Pusat Penelitian Teknologi ITB hadir dalam peralihan
Orde Lama-Orde Baru. Peralihan ini dinilai sebagai penulis sebagai fase yang
belum tuntas dalam pembangunan bangsa secara keseluruhan. Orde lama menekankan
pada character building setelah bangsa
Indonesia ratusan tahun dijajah oleh bangsa asing, sementara itu Orde Baru
menekankan pada pertumbuhan ekonomi. Jelas dua hal ini tak dapat berjalanan
beriringan. Akibatnya pendidikan karakter demi mewujudkan bangsa Indonesia yang
percaya diri dan maju menjadi tersendat. Di zaman Orba budaya sendiko dawuh (menaati peraturan)
menjadi faham yang lumrah di masyarakat. Mayoritas masyarakat enggan untuk
berubah (berinovasi, berwirausaha, menjadi intelektual kritis) dan lebih
memilih 'status quo'.
Buku Menimbang Teknologi Memberdayakan Peneliti |
Dampak lain dari penjajahan adalah sikap meremehkan
kualitas. Orang senatiasa menganggap sinis atas penemuan-penemuan baru yang
didasarkan pada intelektual. Seperti yang diungkapkan oleh Koetjaningrat bahwa
mentalitas meremehkan mutu adalah akibat dari kemelaratan yang melindis kita
semasa penjajahan. Selain itu, lanjut Koetjaningrat mentalitas mencapai tujuan
secepatnya tanpa mau menempuh jenjang demi jenjang (mentalitas menerabas)
adalah mentalitas lain akibat penjahan. Nampaknya mentalitas tersebut masih
terjadi sampai detik ini dimana ijazah palsu merebak, plagiat di Perguruan
Tinggi, korupsi, nepotisme, dan sebagainya.Padahal kemerdekaan sejati adalah
kemerdekaan yang memerlukan pencerahan atau penyadaran seperti yang diungkapkan
Paulo Freire dalam Pendidikan Kaum Tertindas.
Pendirian PPT
Keadaan mental terjajah (inlander) bangsa ini disikapi oleh ITB dengan mendirikan lembaga
yang diberi nama Pusat Penelitian Teknologi (PPT). Pendirian PPT diawali dengan
keadaan kesejahteraan dan kemampuan wirausaha masyarakat di akhir 60-an dan di
awal 70-an begitu memprihatinkan.

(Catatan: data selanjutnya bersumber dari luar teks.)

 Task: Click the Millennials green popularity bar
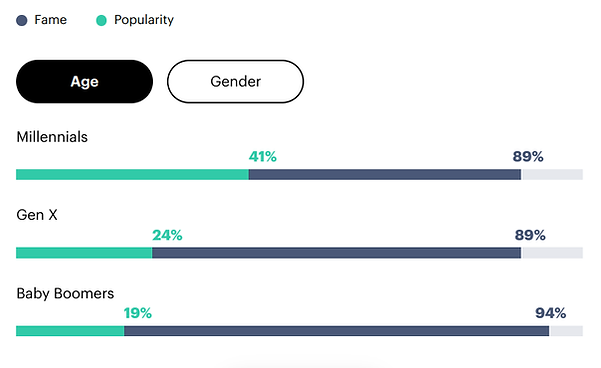click(132, 174)
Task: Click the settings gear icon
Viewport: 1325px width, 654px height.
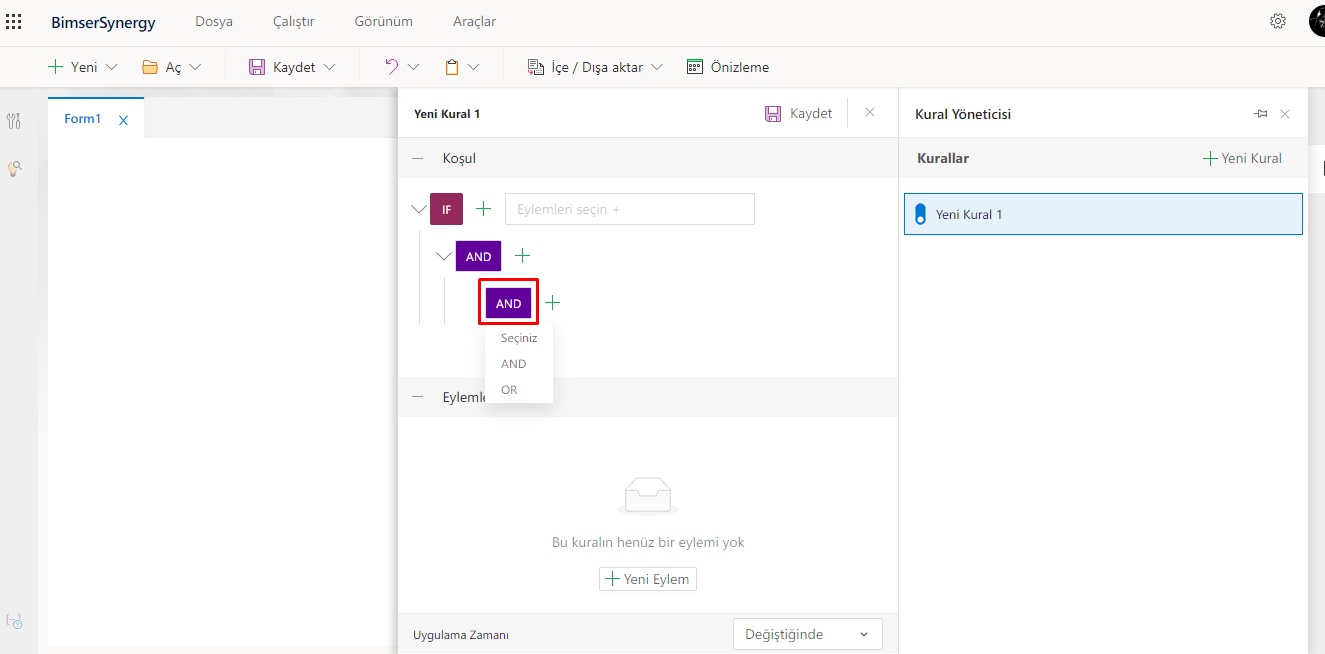Action: [1277, 21]
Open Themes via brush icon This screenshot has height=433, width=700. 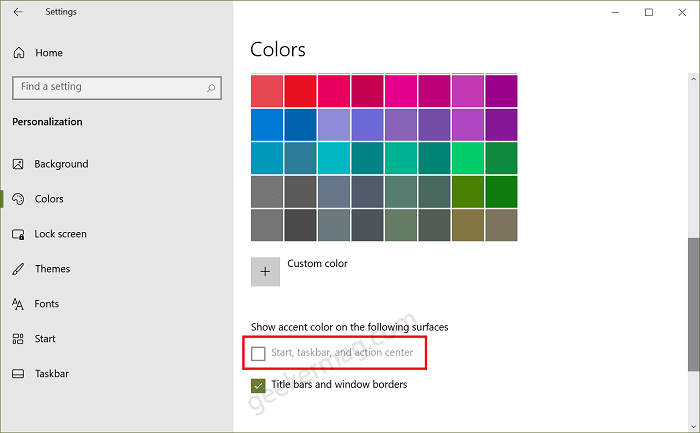click(18, 269)
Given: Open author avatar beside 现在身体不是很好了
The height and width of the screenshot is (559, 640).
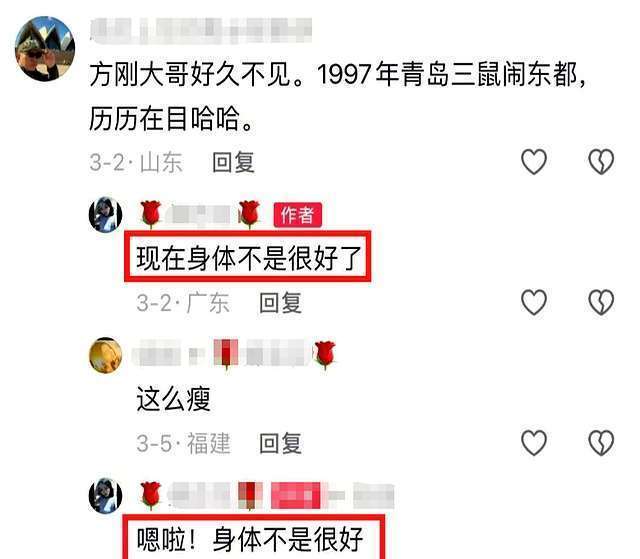Looking at the screenshot, I should 105,214.
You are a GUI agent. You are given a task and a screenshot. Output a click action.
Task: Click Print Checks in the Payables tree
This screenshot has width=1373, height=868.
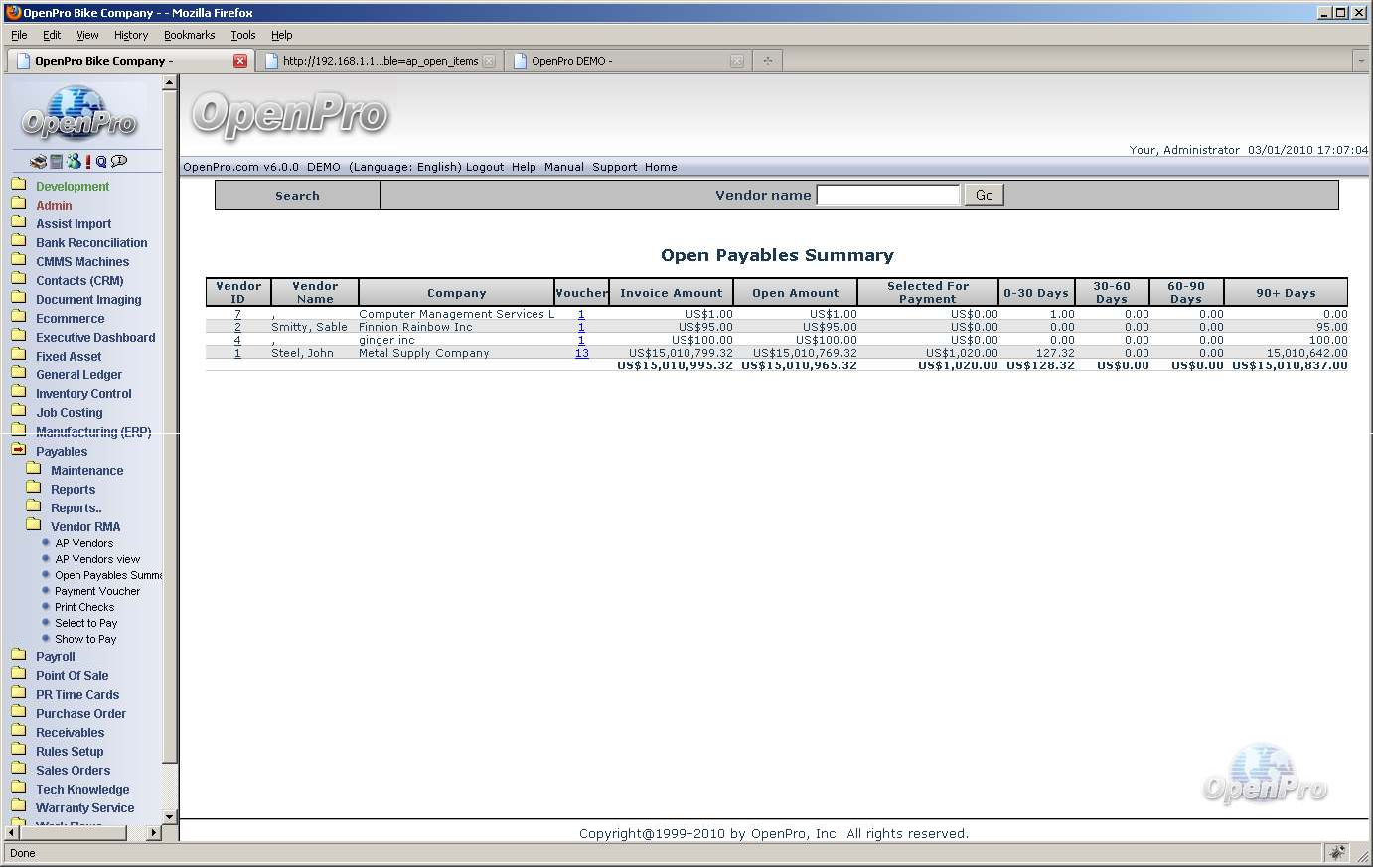84,607
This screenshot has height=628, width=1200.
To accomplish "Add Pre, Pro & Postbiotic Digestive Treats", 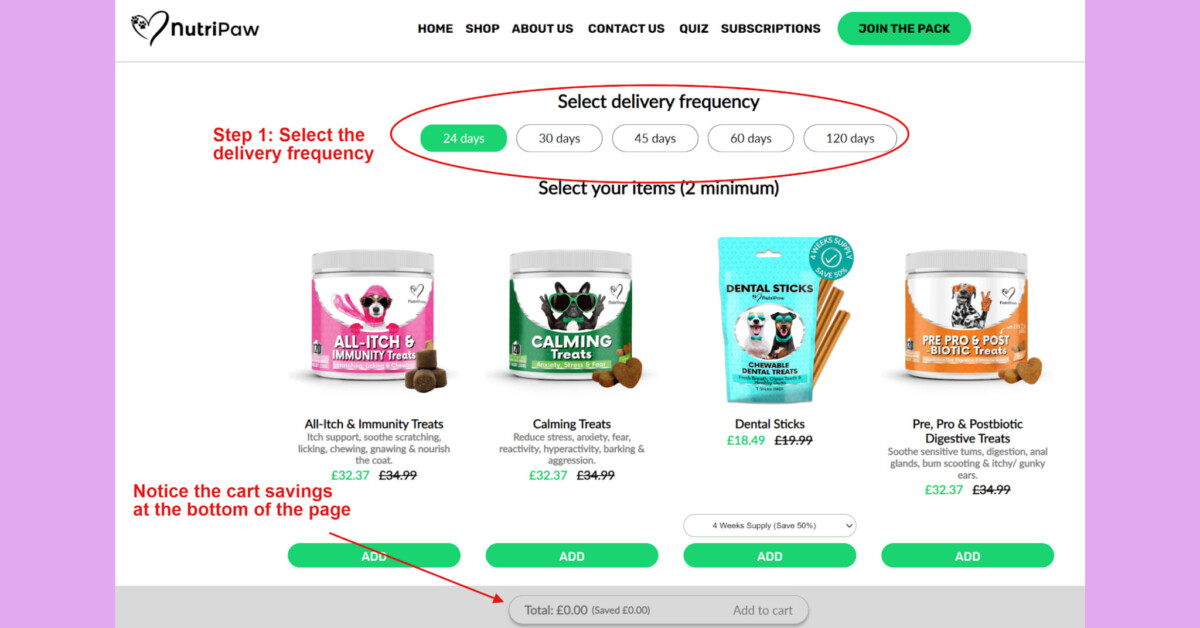I will (968, 556).
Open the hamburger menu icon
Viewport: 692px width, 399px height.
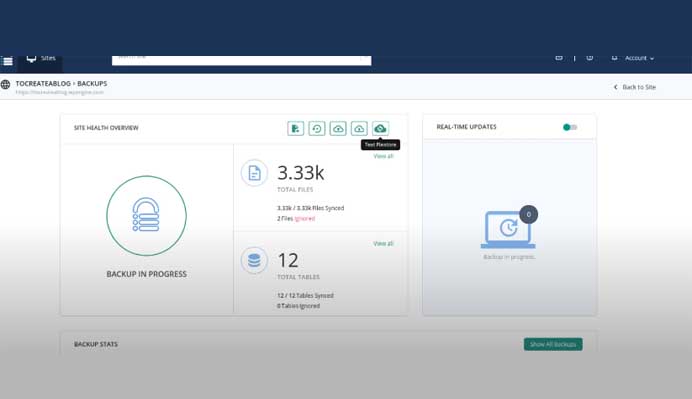click(x=8, y=61)
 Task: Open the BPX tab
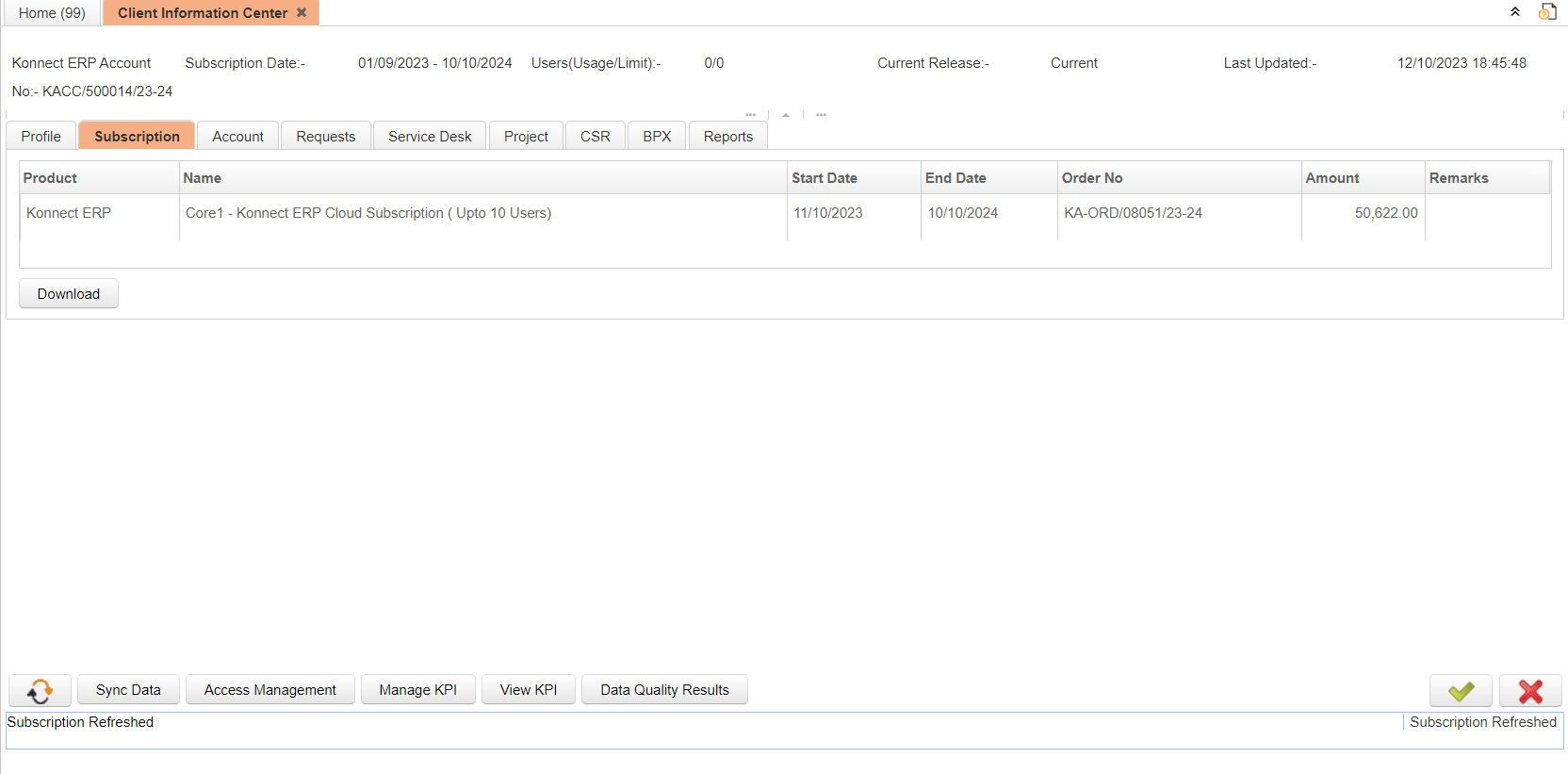657,137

Mental sendiko
dawuh membuat bangsa ini bersikap pasif karena hanya menunggu instruksi
atasan yang sebagian besar orang Belanda. Seperti dalam dunia keinsinyuran
dimana kita masih harus banyak bergantung pada kebaikan hati para insinyur dari
Belanda. PPT menangkap fenomena demikian dengan mengusung ide mensejahterakan
masyarakat melalui inovasi teknologi.
Teknologi yang dimaksud bukanlah teknologi canggih
yang berkembang di negara maju saat itu melainkan teknologi tepat guna. Merujuk
ide Schumacher (penulis buku Small is
Beautiful), PPT memproduksi teknologi-teknologi yang berorientasi pada
pensejahteraan dan pemberdayaan masyarakat. Saat itu, teknologi 'ferosemen'
salah satu produk unggulan yang diproduksi PPT. Melihat produksi hardware tidak cukup, PPT memberikan
seminar-seminar kewirausahaan yang sesuai dengan kebutuhan masyarakat. Namun
sayang, dua program ini tidak mendapatkan dukungan penuh dari masyarakat akibat
sikap pesimis di kalangan mereka yang merebak. Sebagai contoh ide kapal 'foresmen'
dianggap masyarakat serupa dengan batu dan batu akan tenggelam di air. Logis
tapi sejatinya para masyarakat tersebut lupa bahwa serupa batu belum tentu sama
nasibnya.
Meredupnya Kiprah PPT
Selain masalah klasik keterbatasan dana, masalah lain
yang muncul yakni kebijakan Orba yang lebih menekankan pada teknologi yang
cepat hasilkan keuntungkan dipandang sebagai faktor yang berpengaruh. Imbasnya
teknologi tepat guna yang secara keekonomian hanya berimbas pada masyarakat
tertentu tidak mendapat perhatian dari pemerintah. Akibatnya produk hardware yang dikembangkan PPT tak lagi
menjadi kefokusan. PPT kembangkan teknologi dari aspek software dan humanware saja
demi upaya untuk survive. Hal inilah
yang menunjukkan kerancuan dari visi PPT.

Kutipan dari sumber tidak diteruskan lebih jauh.